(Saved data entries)
_ _ _
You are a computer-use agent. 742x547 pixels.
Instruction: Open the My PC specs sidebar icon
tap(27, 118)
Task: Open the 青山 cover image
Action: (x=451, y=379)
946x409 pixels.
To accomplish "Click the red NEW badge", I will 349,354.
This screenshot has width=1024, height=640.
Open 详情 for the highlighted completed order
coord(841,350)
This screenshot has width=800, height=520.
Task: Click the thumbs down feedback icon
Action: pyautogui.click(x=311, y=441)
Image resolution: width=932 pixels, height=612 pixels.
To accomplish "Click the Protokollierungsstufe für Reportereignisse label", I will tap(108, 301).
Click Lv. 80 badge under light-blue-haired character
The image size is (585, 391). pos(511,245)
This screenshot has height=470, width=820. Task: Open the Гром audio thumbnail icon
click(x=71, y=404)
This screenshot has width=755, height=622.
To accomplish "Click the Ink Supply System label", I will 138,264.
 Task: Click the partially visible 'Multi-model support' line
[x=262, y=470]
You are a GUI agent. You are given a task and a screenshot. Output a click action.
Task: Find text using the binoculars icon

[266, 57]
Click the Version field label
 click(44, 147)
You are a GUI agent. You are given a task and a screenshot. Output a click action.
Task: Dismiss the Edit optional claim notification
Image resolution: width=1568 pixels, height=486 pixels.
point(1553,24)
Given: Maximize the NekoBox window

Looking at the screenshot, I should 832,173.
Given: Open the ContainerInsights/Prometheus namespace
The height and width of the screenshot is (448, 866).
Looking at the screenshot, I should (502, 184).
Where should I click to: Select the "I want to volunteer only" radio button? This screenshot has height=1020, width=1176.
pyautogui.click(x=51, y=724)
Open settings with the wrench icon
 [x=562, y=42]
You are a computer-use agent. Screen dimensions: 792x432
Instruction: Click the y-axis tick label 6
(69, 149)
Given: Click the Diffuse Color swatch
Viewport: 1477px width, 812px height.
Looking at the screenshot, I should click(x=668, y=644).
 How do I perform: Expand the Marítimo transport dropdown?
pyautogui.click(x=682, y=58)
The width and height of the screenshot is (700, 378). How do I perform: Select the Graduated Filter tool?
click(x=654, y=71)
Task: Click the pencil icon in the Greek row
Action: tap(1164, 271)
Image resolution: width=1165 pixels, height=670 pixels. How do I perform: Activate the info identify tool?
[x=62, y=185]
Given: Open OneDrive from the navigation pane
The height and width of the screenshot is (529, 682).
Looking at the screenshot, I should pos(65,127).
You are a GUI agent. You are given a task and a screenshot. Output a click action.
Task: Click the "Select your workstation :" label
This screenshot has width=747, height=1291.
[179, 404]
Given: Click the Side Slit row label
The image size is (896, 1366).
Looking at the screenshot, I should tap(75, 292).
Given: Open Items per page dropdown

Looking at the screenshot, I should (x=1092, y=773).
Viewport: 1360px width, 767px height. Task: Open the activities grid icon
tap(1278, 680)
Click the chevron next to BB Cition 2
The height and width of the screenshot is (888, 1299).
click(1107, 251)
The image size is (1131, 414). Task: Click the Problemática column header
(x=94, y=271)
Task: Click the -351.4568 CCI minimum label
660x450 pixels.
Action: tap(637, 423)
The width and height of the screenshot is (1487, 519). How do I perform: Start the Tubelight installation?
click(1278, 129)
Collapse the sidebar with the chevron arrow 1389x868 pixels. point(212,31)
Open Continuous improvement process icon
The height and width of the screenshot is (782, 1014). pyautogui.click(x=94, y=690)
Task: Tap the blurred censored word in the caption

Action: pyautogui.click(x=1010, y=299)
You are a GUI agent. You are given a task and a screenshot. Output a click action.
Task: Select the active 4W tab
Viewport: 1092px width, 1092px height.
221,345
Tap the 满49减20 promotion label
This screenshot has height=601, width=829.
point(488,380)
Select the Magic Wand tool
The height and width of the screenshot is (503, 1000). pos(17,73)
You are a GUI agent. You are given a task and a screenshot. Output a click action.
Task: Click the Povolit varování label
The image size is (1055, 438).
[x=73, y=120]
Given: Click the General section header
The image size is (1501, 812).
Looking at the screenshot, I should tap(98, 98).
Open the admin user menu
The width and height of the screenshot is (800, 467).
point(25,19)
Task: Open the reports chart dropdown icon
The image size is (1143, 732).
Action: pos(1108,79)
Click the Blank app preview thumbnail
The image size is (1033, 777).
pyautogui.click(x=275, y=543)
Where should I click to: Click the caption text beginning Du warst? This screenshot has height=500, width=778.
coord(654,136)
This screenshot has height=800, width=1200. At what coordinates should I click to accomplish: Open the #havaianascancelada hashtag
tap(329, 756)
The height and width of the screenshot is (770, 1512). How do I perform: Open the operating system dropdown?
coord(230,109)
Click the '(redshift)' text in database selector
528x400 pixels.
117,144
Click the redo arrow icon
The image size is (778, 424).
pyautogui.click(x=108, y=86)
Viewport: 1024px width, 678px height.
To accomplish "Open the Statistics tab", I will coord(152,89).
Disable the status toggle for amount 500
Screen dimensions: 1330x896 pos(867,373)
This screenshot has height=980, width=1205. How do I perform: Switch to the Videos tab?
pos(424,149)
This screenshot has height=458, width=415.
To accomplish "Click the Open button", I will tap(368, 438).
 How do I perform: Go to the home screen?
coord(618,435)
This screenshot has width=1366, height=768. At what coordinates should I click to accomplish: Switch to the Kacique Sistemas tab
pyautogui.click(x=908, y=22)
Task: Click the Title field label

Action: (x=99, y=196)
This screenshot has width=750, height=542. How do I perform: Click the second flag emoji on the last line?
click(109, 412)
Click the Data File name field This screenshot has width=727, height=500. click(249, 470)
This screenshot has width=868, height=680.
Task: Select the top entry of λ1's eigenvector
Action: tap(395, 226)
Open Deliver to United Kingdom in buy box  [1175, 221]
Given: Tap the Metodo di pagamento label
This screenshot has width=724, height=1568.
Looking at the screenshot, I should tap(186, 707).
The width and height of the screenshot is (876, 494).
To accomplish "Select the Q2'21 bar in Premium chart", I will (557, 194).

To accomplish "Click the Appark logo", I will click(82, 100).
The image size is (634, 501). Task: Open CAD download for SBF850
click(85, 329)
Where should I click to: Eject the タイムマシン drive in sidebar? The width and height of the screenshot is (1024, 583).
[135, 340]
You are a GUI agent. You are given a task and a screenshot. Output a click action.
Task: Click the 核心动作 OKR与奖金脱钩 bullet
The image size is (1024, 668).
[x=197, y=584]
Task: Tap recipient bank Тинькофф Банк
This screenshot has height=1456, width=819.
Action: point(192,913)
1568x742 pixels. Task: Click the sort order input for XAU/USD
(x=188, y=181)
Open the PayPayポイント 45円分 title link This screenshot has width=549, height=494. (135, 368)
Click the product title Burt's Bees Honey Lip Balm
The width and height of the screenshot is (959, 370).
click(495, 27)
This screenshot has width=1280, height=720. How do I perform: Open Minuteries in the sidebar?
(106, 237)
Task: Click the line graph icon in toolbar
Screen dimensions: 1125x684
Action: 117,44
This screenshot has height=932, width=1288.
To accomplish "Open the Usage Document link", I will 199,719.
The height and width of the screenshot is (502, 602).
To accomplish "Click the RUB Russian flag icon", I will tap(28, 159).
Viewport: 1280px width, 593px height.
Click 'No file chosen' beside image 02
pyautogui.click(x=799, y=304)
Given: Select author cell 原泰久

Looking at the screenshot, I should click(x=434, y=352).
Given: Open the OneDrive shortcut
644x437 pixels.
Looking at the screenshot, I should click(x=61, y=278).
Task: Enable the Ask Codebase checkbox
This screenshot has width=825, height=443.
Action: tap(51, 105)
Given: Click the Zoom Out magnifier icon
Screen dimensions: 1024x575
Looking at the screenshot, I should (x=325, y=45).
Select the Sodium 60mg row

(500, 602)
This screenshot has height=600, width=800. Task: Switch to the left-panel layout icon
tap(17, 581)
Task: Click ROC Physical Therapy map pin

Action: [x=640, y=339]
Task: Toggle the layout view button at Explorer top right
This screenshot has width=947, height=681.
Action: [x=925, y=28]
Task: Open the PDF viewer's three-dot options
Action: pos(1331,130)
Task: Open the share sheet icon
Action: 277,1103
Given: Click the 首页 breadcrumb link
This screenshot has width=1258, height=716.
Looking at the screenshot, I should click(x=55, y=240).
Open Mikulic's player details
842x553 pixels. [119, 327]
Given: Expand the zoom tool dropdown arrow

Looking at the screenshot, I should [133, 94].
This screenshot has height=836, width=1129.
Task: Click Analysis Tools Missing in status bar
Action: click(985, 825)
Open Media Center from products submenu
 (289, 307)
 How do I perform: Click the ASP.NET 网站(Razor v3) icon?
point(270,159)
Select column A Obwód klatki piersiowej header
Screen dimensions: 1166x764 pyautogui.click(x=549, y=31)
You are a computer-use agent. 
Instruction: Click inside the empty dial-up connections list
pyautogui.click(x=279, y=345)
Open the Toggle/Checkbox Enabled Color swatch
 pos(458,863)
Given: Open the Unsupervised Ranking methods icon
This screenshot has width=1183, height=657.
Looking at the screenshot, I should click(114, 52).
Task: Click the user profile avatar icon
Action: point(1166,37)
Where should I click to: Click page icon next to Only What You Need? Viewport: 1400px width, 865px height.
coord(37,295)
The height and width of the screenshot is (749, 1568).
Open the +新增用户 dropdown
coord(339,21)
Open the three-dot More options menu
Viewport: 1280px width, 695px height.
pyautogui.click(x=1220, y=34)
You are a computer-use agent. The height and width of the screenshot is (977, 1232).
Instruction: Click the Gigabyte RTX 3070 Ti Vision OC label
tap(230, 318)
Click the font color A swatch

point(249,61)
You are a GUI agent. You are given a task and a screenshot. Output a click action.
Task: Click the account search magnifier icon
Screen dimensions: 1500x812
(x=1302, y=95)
_ _ _
*Description of the task*. For every line of the entries above that holds "chart", add one to a tally, and report only the final count.

*Written answer*. 2